皮膚以外の扁平上皮がんは、どんな色の猫にでも発生しますが、とくに高齢の猫での発症が多いようです。口腔内の扁平上皮がんでは、環境中の煙草の煙など、大気を汚染するような物質が要因と考えられています。
【治療】がんができた部分をできるだけ広く切除する外科的治療が主体
扁平上皮がんの治療では、おもに外科的治療が行われます。扁平上皮がんができた部分を中心にその周囲の組織をできるだけ広く切除します。外科的治療の補助療法として、放射線治療や抗がん剤治療などが行われることもあります。
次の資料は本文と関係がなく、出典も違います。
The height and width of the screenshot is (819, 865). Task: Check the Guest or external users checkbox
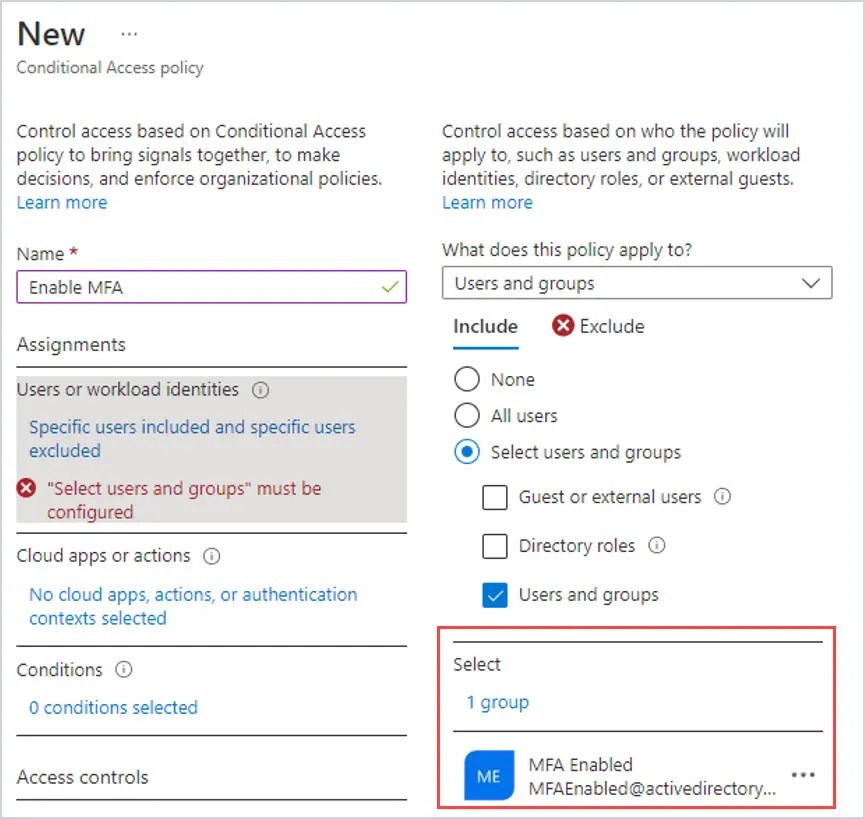pyautogui.click(x=495, y=497)
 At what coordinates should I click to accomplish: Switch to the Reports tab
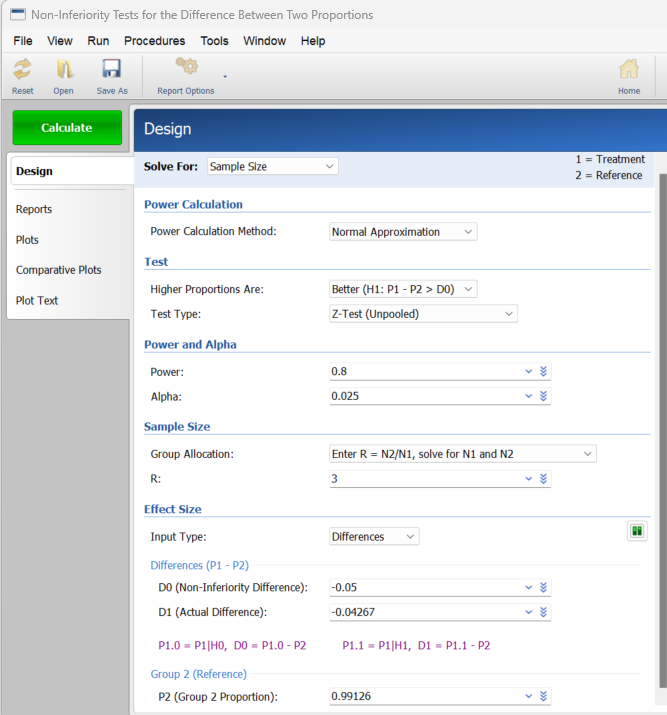pyautogui.click(x=34, y=209)
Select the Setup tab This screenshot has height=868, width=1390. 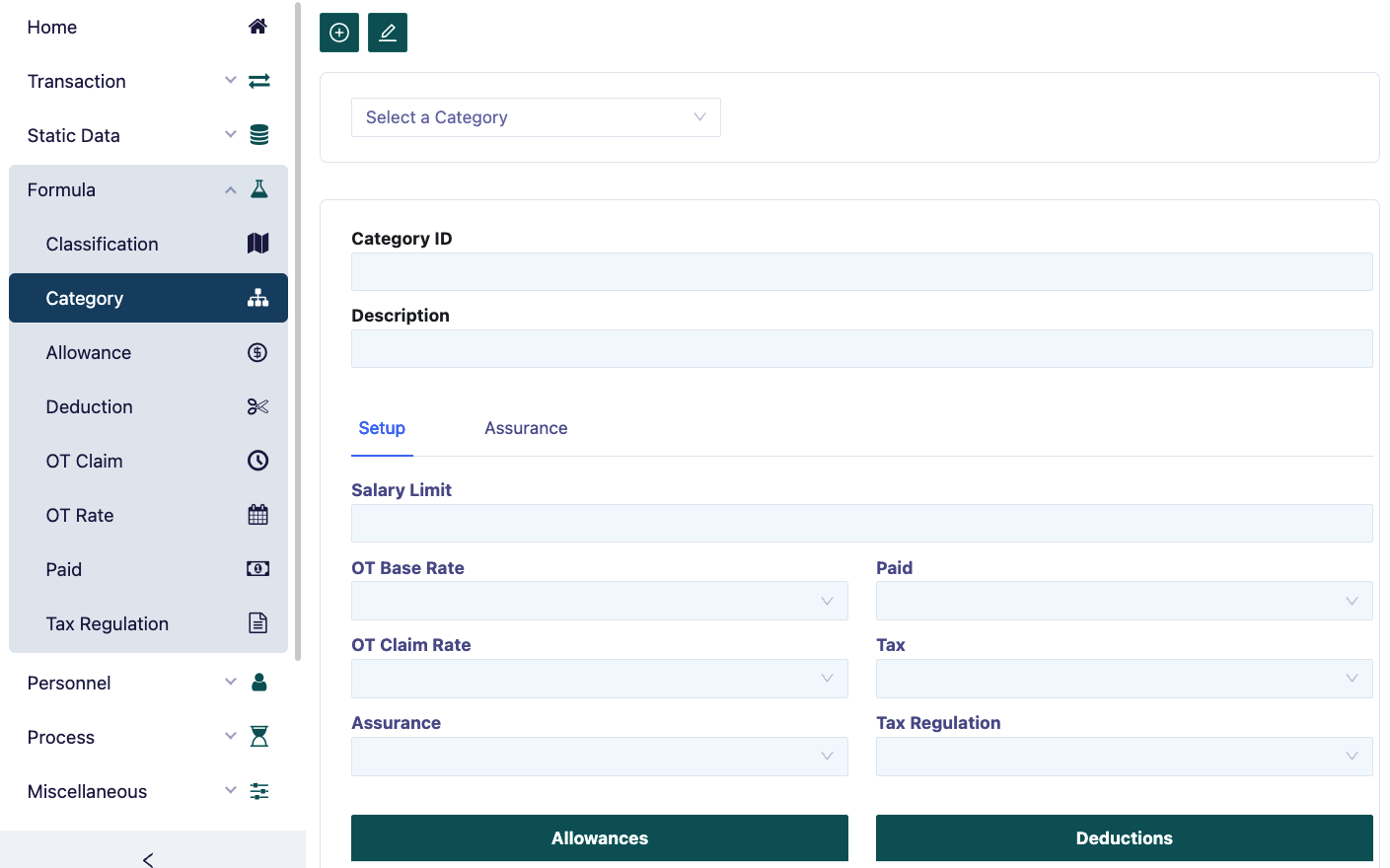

【予防】室内飼いで紫外線を予防し、日頃から皮膚や口腔内をチェックする
皮膚にできる扁平上皮がんの予防としては、猫が紫外線にあまり当たらないよう室内飼いをすることが有効です。しかし、室内飼いの猫でも扁平上皮がんになることがあるので注意が必要です。とくに白い猫や白い被毛部分を持つ猫の場合は、紫外線が強い時期・時間帯に太陽の光を浴びたりしないように気をつけましょう。また、普段から鼻や耳周辺の皮膚をチェックし、皮膚があれていたり、擦り傷のような傷口がなかなか治らなかったりする場合は、動物病院で診察を受け、早期発見・早期治療を心がけましょう。また、扁平上皮がんは口腔内にもできやすいため、猫の口の手入れをするときに異常がないかどうか、注意するようにしましょう。